[BEGIN Recorded information]

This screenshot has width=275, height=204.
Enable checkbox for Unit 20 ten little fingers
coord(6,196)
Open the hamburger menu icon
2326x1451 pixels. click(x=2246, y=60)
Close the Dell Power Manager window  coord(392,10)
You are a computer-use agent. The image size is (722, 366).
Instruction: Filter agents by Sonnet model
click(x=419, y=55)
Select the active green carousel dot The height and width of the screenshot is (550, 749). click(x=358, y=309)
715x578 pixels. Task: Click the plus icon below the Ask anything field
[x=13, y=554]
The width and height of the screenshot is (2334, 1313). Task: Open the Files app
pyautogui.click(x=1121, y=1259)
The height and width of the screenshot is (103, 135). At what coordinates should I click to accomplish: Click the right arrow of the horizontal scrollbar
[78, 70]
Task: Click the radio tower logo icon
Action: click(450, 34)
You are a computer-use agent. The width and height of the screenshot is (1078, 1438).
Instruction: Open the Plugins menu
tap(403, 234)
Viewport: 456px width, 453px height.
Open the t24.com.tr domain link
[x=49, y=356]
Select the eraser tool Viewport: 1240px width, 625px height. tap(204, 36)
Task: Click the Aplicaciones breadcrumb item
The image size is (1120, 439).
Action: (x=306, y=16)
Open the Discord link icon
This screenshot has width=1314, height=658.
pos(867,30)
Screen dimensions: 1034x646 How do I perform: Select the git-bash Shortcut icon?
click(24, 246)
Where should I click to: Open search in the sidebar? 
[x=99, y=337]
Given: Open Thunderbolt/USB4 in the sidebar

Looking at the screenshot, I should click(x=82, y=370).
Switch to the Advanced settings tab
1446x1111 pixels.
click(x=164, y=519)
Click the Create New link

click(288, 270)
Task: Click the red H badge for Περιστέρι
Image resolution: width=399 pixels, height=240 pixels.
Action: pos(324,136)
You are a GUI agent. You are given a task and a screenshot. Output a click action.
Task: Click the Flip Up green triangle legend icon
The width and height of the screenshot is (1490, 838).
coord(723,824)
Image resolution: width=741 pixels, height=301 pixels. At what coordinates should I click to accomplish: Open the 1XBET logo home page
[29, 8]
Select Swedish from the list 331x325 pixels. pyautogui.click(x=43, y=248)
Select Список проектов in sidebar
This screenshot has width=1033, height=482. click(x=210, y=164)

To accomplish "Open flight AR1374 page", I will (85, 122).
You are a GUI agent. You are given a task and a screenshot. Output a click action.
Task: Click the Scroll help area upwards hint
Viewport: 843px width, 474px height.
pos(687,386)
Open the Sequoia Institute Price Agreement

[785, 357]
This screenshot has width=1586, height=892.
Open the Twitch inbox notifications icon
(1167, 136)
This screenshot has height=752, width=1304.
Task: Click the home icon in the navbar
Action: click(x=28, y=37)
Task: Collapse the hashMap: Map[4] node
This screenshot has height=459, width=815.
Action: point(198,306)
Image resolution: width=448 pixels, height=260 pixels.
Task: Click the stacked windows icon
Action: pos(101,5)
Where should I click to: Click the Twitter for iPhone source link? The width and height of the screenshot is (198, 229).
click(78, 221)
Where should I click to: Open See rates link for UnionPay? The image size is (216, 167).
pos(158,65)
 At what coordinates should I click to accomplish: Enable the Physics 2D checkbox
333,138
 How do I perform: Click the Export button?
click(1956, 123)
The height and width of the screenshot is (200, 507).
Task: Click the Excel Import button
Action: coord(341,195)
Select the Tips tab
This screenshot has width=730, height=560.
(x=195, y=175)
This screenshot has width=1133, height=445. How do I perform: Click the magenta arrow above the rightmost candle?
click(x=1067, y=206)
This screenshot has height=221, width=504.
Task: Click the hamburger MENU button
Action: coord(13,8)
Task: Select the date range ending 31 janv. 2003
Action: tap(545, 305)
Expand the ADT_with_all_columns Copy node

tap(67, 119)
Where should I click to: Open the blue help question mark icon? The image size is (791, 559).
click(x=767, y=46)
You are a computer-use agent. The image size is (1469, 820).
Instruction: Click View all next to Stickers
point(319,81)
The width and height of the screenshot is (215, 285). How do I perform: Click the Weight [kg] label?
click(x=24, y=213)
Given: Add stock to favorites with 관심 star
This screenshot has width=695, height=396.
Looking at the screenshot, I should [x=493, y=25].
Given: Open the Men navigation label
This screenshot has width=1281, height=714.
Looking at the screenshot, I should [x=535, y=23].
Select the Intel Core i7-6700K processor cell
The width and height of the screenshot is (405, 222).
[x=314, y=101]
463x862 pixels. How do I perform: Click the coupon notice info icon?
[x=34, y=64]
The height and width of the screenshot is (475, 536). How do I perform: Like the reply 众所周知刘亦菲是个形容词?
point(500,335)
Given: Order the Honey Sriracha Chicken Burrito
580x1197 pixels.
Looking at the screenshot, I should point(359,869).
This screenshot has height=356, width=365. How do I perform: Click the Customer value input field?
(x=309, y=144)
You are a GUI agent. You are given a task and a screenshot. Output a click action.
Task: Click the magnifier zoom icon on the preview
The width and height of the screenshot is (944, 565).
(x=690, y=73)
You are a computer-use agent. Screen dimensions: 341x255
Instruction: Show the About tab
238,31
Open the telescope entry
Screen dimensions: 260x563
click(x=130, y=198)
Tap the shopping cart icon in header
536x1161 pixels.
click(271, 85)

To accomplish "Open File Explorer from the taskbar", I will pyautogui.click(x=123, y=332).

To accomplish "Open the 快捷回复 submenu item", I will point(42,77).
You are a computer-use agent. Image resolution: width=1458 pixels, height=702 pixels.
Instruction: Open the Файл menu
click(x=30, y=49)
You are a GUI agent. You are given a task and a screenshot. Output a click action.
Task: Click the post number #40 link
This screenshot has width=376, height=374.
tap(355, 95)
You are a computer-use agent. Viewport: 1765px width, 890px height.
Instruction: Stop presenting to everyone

[END Recorded information]

The exercise. Pull every line from the listing above and reproduce each one word for word.

Correct response.
This screenshot has width=275, height=204.
Enable checkbox for Unit 20 ten little fingers
coord(6,196)
Open the hamburger menu icon
2326x1451 pixels. click(x=2246, y=60)
Close the Dell Power Manager window  coord(392,10)
You are a computer-use agent. The image size is (722, 366).
Instruction: Filter agents by Sonnet model
click(x=419, y=55)
Select the active green carousel dot The height and width of the screenshot is (550, 749). click(x=358, y=309)
715x578 pixels. Task: Click the plus icon below the Ask anything field
[x=13, y=554]
The width and height of the screenshot is (2334, 1313). Task: Open the Files app
pyautogui.click(x=1121, y=1259)
The height and width of the screenshot is (103, 135). At what coordinates should I click to accomplish: Click the right arrow of the horizontal scrollbar
[78, 70]
Task: Click the radio tower logo icon
Action: click(450, 34)
You are a computer-use agent. The width and height of the screenshot is (1078, 1438).
Instruction: Open the Plugins menu
tap(403, 234)
Viewport: 456px width, 453px height.
Open the t24.com.tr domain link
[x=49, y=356]
Select the eraser tool Viewport: 1240px width, 625px height. tap(204, 36)
Task: Click the Aplicaciones breadcrumb item
The image size is (1120, 439).
Action: (x=306, y=16)
Open the Discord link icon
This screenshot has width=1314, height=658.
pos(867,30)
Screen dimensions: 1034x646 How do I perform: Select the git-bash Shortcut icon?
click(24, 246)
Where should I click to: Open search in the sidebar? 
[x=99, y=337]
Given: Open Thunderbolt/USB4 in the sidebar

Looking at the screenshot, I should click(x=82, y=370).
Switch to the Advanced settings tab
1446x1111 pixels.
click(x=164, y=519)
Click the Create New link

click(288, 270)
Task: Click the red H badge for Περιστέρι
Image resolution: width=399 pixels, height=240 pixels.
Action: pos(324,136)
You are a GUI agent. You are given a task and a screenshot. Output a click action.
Task: Click the Flip Up green triangle legend icon
The width and height of the screenshot is (1490, 838).
coord(723,824)
Image resolution: width=741 pixels, height=301 pixels. At what coordinates should I click to accomplish: Open the 1XBET logo home page
[29, 8]
Select Swedish from the list 331x325 pixels. pyautogui.click(x=43, y=248)
Select Список проектов in sidebar
This screenshot has width=1033, height=482. click(x=210, y=164)

To accomplish "Open flight AR1374 page", I will (85, 122).
You are a GUI agent. You are given a task and a screenshot. Output a click action.
Task: Click the Scroll help area upwards hint
Viewport: 843px width, 474px height.
pos(687,386)
Open the Sequoia Institute Price Agreement

[785, 357]
This screenshot has width=1586, height=892.
Open the Twitch inbox notifications icon
(1167, 136)
This screenshot has height=752, width=1304.
Task: Click the home icon in the navbar
Action: click(x=28, y=37)
Task: Collapse the hashMap: Map[4] node
This screenshot has height=459, width=815.
Action: point(198,306)
Image resolution: width=448 pixels, height=260 pixels.
Task: Click the stacked windows icon
Action: pos(101,5)
Where should I click to: Click the Twitter for iPhone source link? The width and height of the screenshot is (198, 229).
click(78, 221)
Where should I click to: Open See rates link for UnionPay? The image size is (216, 167).
pos(158,65)
 At what coordinates should I click to accomplish: Enable the Physics 2D checkbox
333,138
 How do I perform: Click the Export button?
click(1956, 123)
The height and width of the screenshot is (200, 507).
Task: Click the Excel Import button
Action: coord(341,195)
Select the Tips tab
This screenshot has width=730, height=560.
(x=195, y=175)
This screenshot has width=1133, height=445. How do I perform: Click the magenta arrow above the rightmost candle?
click(x=1067, y=206)
This screenshot has height=221, width=504.
Task: Click the hamburger MENU button
Action: coord(13,8)
Task: Select the date range ending 31 janv. 2003
Action: tap(545, 305)
Expand the ADT_with_all_columns Copy node

tap(67, 119)
Where should I click to: Open the blue help question mark icon? The image size is (791, 559).
click(x=767, y=46)
You are a computer-use agent. The image size is (1469, 820).
Instruction: Click View all next to Stickers
point(319,81)
The width and height of the screenshot is (215, 285). How do I perform: Click the Weight [kg] label?
click(x=24, y=213)
Given: Add stock to favorites with 관심 star
This screenshot has width=695, height=396.
Looking at the screenshot, I should [x=493, y=25].
Given: Open the Men navigation label
This screenshot has width=1281, height=714.
Looking at the screenshot, I should [x=535, y=23].
Select the Intel Core i7-6700K processor cell
The width and height of the screenshot is (405, 222).
[x=314, y=101]
463x862 pixels. How do I perform: Click the coupon notice info icon?
[x=34, y=64]
The height and width of the screenshot is (475, 536). How do I perform: Like the reply 众所周知刘亦菲是个形容词?
point(500,335)
Given: Order the Honey Sriracha Chicken Burrito
580x1197 pixels.
Looking at the screenshot, I should point(359,869).
This screenshot has height=356, width=365. How do I perform: Click the Customer value input field?
(x=309, y=144)
You are a GUI agent. You are given a task and a screenshot. Output a click action.
Task: Click the magnifier zoom icon on the preview
The width and height of the screenshot is (944, 565).
(x=690, y=73)
You are a computer-use agent. Screen dimensions: 341x255
Instruction: Show the About tab
238,31
Open the telescope entry
Screen dimensions: 260x563
click(x=130, y=198)
Tap the shopping cart icon in header
536x1161 pixels.
click(271, 85)

To accomplish "Open File Explorer from the taskbar", I will pyautogui.click(x=123, y=332).

To accomplish "Open the 快捷回复 submenu item", I will point(42,77).
You are a computer-use agent. Image resolution: width=1458 pixels, height=702 pixels.
Instruction: Open the Файл menu
click(x=30, y=49)
You are a GUI agent. You are given a task and a screenshot. Output a click action.
Task: Click the post number #40 link
This screenshot has width=376, height=374.
tap(355, 95)
You are a computer-use agent. Viewport: 1765px width, 890px height.
Instruction: Stop presenting to everyone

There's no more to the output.